Exercise instructions = Please format every line of the listing below as a numbered list, skipping blank lines and omitting the pictures.

Word and element pointing entries
☆ ☆ ☆ ☆ ☆ ☆ ☆

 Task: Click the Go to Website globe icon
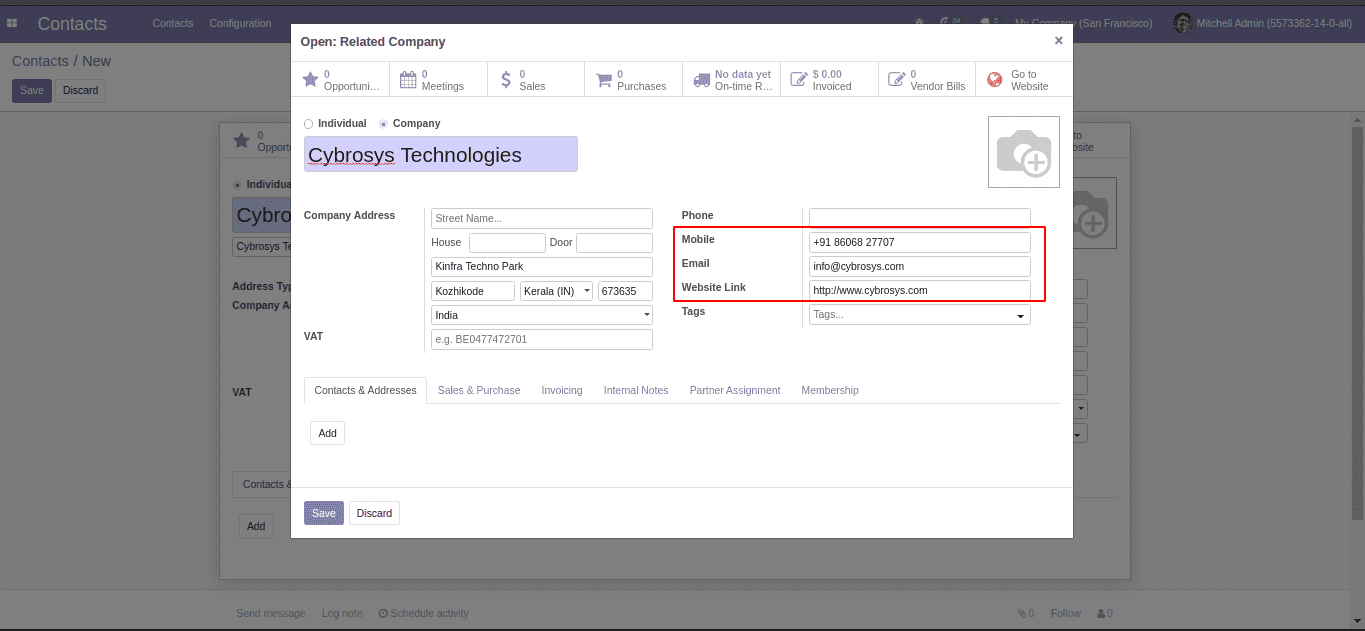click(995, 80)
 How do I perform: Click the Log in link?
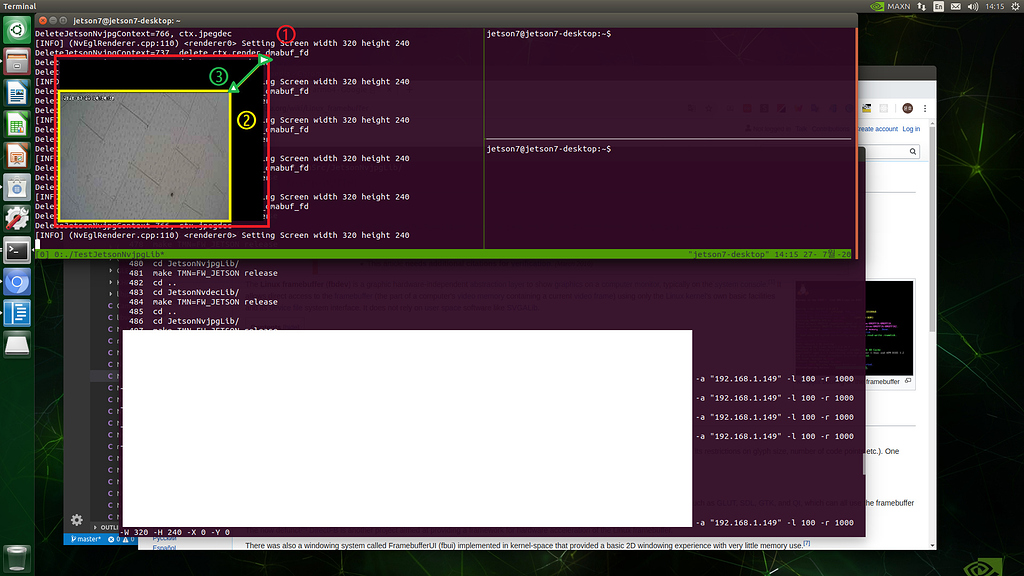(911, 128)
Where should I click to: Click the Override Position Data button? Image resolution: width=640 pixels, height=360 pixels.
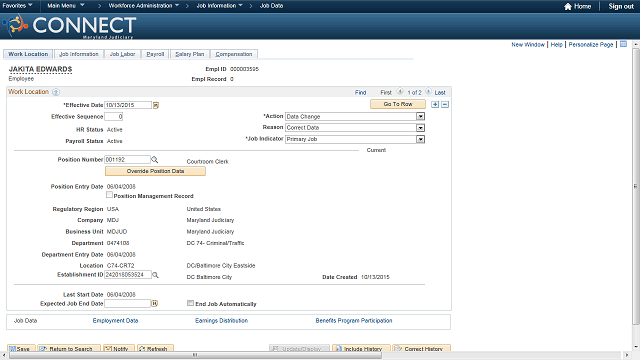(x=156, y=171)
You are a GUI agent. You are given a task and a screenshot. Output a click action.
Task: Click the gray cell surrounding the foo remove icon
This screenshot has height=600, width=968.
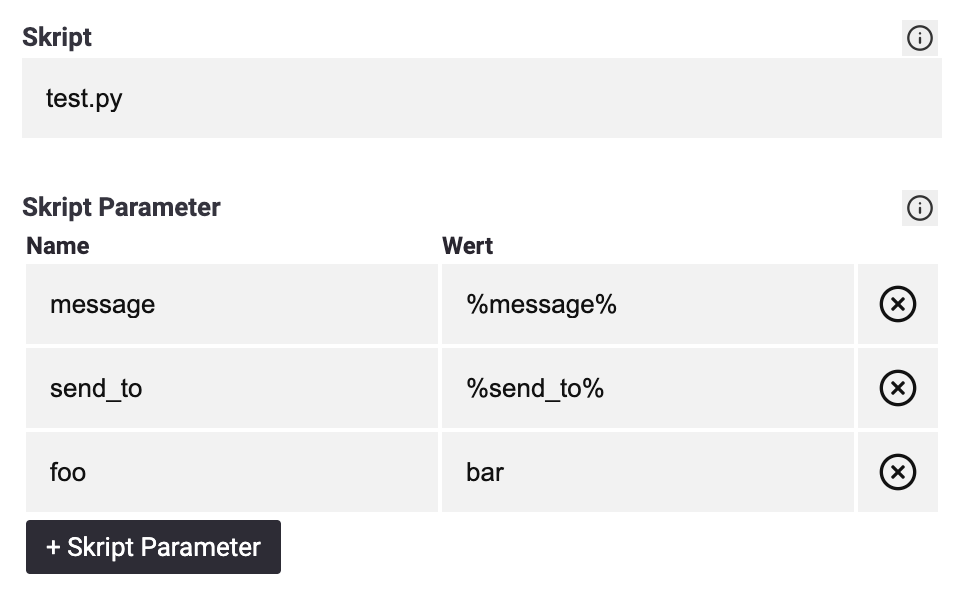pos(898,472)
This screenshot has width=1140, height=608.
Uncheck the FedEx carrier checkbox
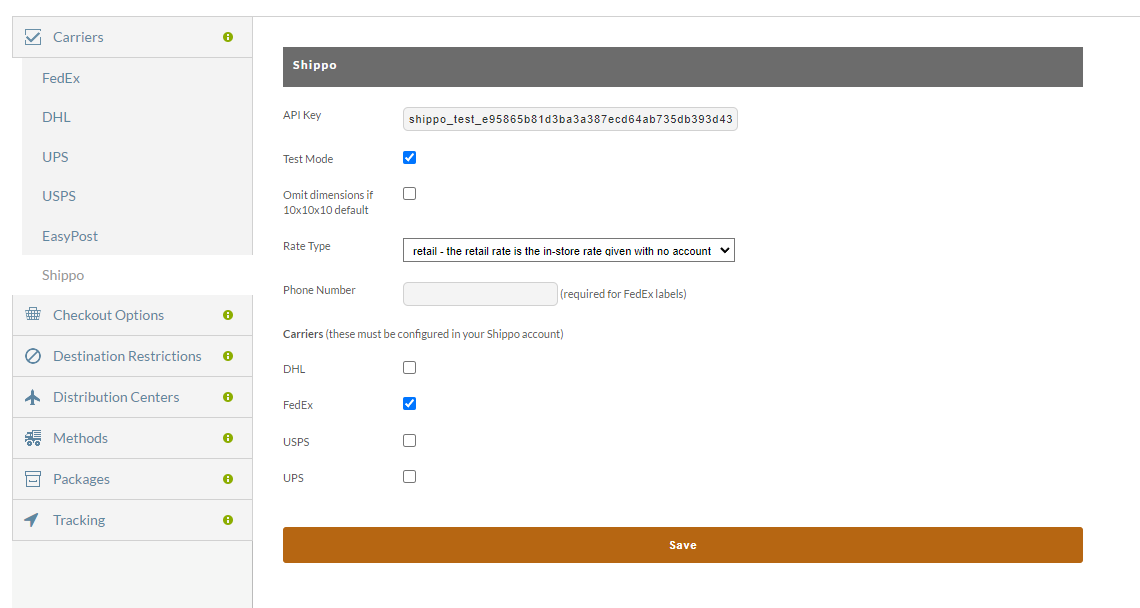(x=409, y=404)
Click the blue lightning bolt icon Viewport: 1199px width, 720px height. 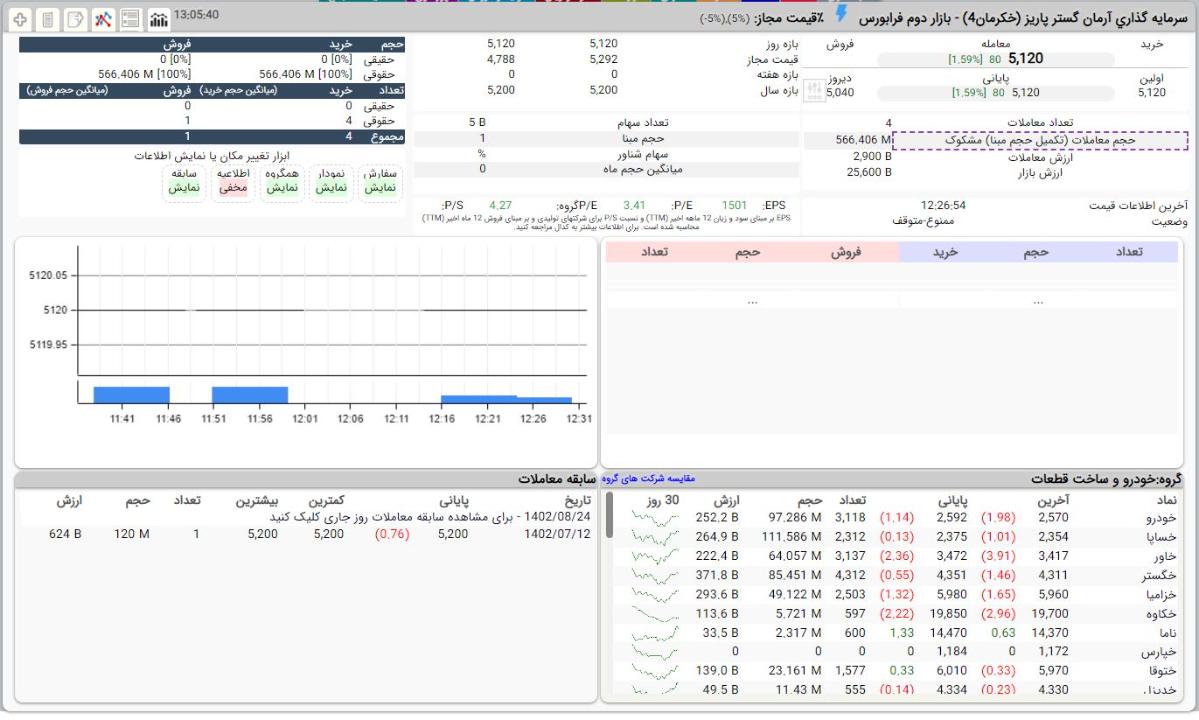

☆ ☆ ☆ ☆ ☆ ☆ ☆

Exercise solution =
1.  Task: Click the Go to Website globe icon
2. click(995, 80)
3.  How do I perform: Click the Log in link?
4. (911, 128)
5. Where should I click to: Click the Override Position Data button? Image resolution: width=640 pixels, height=360 pixels.
6. (x=156, y=171)
7. You are a GUI agent. You are given a task and a screenshot. Output a click action.
8. Task: Click the gray cell surrounding the foo remove icon
9. This screenshot has height=600, width=968.
10. pos(898,472)
11. This screenshot has width=1140, height=608.
12. Uncheck the FedEx carrier checkbox
13. (x=409, y=404)
14. Click the blue lightning bolt icon Viewport: 1199px width, 720px height. 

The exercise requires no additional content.